You have your opinions
with mushrooms and fried onions

is a great couplet.

H

everyadventure
04-17-2011, 11:16 AM
Your poems seem to fall into two very different categories: pissed-off ranting, and understated brilliance. I prefer the second category, and this one falls into it.

I liked the line about doodling in the brilliant white salt; and how the speaker chooses to hold his tongue (as though arguing isn't worth the bother) but emphatically decides he doesn't need anyone.

Very good, my friend!

MorpheusSandman
04-18-2011, 01:26 AM
The best thing about this is that you create an unsympathetic speaker who is nonetheless riveting because we're so entrenched in his headspace.

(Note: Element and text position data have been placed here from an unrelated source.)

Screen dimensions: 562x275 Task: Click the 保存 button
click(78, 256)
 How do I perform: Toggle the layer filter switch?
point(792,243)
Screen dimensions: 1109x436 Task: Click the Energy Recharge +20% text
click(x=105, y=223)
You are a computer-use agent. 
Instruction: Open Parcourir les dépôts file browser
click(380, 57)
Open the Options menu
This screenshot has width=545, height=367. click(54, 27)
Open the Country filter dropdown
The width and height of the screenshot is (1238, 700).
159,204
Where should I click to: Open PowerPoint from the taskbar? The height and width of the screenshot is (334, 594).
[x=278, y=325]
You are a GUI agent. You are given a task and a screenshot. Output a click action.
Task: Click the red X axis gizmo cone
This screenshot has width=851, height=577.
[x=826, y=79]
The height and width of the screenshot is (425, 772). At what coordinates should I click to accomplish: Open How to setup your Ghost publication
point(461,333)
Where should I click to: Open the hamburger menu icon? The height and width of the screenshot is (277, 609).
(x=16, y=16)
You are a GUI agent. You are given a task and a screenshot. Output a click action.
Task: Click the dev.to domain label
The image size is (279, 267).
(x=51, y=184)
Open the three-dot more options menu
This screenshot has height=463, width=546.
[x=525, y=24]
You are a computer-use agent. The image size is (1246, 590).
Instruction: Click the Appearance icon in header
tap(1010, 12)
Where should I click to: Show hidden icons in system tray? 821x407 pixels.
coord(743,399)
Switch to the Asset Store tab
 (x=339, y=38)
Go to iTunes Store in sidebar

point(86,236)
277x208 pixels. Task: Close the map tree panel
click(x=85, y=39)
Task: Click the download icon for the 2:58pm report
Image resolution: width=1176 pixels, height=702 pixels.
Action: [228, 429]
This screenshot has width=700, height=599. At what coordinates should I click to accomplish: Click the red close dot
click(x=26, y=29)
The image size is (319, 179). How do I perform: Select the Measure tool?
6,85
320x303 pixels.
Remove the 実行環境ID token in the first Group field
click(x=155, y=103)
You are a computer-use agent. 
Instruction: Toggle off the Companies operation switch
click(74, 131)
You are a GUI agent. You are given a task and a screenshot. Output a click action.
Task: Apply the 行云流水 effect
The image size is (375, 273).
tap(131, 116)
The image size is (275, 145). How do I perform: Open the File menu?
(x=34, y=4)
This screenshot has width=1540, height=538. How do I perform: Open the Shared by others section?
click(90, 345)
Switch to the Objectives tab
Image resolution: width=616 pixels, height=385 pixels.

There's a dynamic at play between the speaker's perception of the "fat friend" and a reality that he seems to be trying to hide, which is especially hinted at with "word is I am unhinged". There's a selfish defiance here being reinforced by his ad hominem attitude, as if he can dismiss/ignore what his friend is saying because he has his own negative qualities. How often do we find ourselves doing this? Covering up our own insecurities and faults by focusing on those of others. The more we have, and the worse they are, the more this seems to happen.

The only thing I'm unsure of are the two penultimate lines. It seems as if this speaker would be too wrapped up in his head to notice "wind-swept autumn leaves" or "brown silt river". I think a good pathetic fallacy would be good here, something subtle to hint that the speaker is so conceited that he's seeing his own frustration, or maybe, more interestingly, isolation, in nature. This would also make the last line superfluous, and it's usually better to find ways to say such things indirectly and suggestively.